Alghamdi, Samaher and Rayson, Paul and Alotibi, Reem (2026) Improving on State-of-the-Art Models for Sentiment Analysis on Saudi-English Code-Switching Text. In: Proceedings of the 2nd Workshop on NLP for Languages Using Arabic Script :. Association for Computational Linguistics, Rabat, Morocco, pp. 218-228.

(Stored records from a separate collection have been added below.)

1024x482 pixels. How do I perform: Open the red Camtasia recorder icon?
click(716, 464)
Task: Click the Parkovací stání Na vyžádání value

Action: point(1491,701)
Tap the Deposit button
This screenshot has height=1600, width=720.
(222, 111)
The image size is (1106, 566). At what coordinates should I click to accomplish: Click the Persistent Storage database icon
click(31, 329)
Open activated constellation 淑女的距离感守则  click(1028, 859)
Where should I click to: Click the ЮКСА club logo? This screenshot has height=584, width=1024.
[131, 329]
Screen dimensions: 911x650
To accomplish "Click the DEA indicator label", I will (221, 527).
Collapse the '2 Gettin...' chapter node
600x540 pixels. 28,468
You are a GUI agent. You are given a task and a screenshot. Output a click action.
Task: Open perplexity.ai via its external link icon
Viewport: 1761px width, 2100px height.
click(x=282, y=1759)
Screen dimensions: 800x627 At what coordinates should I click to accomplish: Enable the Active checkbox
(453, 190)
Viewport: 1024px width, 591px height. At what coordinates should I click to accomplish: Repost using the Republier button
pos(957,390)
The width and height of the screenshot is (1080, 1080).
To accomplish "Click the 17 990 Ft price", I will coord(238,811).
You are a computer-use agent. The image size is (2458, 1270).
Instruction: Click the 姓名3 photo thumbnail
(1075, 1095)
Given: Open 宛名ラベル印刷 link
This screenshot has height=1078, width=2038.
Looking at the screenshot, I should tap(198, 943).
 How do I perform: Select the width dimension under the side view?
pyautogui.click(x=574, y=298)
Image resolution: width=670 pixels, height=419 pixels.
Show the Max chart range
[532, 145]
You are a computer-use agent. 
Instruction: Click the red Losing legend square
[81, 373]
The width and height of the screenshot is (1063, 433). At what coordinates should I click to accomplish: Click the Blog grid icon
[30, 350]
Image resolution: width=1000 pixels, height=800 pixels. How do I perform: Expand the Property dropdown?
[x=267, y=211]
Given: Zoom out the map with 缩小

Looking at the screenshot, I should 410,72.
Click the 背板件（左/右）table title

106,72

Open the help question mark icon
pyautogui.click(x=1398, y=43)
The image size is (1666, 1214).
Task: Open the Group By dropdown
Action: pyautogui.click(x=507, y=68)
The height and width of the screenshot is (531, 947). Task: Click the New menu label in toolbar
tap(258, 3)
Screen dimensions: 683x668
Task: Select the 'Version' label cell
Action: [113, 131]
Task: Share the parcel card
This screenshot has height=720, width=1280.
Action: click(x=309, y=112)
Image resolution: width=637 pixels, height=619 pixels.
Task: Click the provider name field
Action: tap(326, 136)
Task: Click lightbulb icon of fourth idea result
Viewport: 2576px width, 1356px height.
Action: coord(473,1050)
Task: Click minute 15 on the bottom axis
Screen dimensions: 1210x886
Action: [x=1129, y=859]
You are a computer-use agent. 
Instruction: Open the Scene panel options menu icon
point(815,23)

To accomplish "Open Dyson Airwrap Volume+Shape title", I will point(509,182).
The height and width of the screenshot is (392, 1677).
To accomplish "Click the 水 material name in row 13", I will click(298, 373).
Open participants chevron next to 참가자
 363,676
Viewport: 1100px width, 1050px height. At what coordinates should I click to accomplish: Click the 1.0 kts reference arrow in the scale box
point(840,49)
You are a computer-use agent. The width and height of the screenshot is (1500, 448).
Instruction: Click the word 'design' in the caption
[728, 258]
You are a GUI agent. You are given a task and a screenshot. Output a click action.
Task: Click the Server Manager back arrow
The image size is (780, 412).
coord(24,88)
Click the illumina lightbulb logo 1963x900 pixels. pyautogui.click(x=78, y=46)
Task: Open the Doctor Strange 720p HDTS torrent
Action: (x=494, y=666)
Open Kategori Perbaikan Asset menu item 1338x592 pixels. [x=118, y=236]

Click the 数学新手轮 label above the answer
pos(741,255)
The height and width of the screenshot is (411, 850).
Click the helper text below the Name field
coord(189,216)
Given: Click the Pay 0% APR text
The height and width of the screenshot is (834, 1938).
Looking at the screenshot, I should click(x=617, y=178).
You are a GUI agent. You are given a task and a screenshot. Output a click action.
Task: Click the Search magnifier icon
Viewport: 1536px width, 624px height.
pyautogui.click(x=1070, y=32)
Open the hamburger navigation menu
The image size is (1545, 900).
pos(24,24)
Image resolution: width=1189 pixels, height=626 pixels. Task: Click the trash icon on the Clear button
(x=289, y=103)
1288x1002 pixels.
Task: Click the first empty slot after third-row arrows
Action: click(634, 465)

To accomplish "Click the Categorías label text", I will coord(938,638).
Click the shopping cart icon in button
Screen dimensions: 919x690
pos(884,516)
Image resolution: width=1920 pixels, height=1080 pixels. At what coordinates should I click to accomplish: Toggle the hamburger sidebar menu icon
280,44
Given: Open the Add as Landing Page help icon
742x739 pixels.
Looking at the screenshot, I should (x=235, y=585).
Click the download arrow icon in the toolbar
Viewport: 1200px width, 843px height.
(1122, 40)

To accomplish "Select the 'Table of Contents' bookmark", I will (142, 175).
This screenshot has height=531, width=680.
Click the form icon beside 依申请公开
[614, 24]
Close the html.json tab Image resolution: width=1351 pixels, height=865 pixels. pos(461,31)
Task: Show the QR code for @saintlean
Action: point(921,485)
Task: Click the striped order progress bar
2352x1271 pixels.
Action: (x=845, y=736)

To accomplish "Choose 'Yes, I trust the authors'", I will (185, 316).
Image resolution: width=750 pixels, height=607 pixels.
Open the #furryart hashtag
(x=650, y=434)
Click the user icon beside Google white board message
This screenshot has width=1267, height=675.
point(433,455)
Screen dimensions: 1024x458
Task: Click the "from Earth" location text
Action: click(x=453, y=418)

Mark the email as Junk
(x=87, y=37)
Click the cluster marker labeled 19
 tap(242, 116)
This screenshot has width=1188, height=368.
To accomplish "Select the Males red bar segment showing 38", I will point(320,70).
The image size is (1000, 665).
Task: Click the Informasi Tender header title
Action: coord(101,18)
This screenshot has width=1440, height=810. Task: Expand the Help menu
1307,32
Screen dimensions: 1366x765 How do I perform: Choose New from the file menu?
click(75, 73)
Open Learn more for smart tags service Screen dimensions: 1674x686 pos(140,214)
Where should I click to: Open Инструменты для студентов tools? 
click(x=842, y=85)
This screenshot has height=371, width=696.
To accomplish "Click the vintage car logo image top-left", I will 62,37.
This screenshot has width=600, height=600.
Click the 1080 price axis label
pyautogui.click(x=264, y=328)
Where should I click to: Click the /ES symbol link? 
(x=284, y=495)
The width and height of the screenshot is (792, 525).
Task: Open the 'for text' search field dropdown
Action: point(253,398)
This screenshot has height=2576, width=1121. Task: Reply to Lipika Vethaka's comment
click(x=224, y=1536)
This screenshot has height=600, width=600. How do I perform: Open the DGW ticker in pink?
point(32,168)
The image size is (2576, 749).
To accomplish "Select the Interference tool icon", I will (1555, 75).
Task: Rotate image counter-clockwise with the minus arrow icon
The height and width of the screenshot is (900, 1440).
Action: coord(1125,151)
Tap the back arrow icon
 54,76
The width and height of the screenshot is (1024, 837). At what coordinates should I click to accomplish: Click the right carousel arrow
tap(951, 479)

Full text not available from this repository.Abstract
Inserting English words, phrases, or sentences while writing or speaking in the Saudi Arabic dialect has become a widespread phenomenon in Saudi society. This phenomenon is linguistically called code-switching. It remains unclear how current sentiment analysis methods perform on Saudi-English code-switching text. In this paper, we address this gap by conducting the first sentiment analysis study on Saudi-English code-switching text. We present the first Saudi-English Sentiment Analysis Code Switching Dataset (SESA-CSD) and establish baseline results on this dataset. By evaluating multiple state-of-the-art small language models, we achieve improvements over the baseline of 3% to 11% in both accuracy and macro-F1. Among all small language models, XLM-RoBERTa achieved the highest performance,with an accuracy of 95.50% and a macro-F1 of 95.53%. Our findings indicate that multilingual and Arabic small language models, such as XLM-RoBERTa, GigaBERT, and SaudiBERT, consistently outperform bilingual Arabic-English large language models, such as Fanar and ALLaM, across zero-shot and multiple few-shot settings.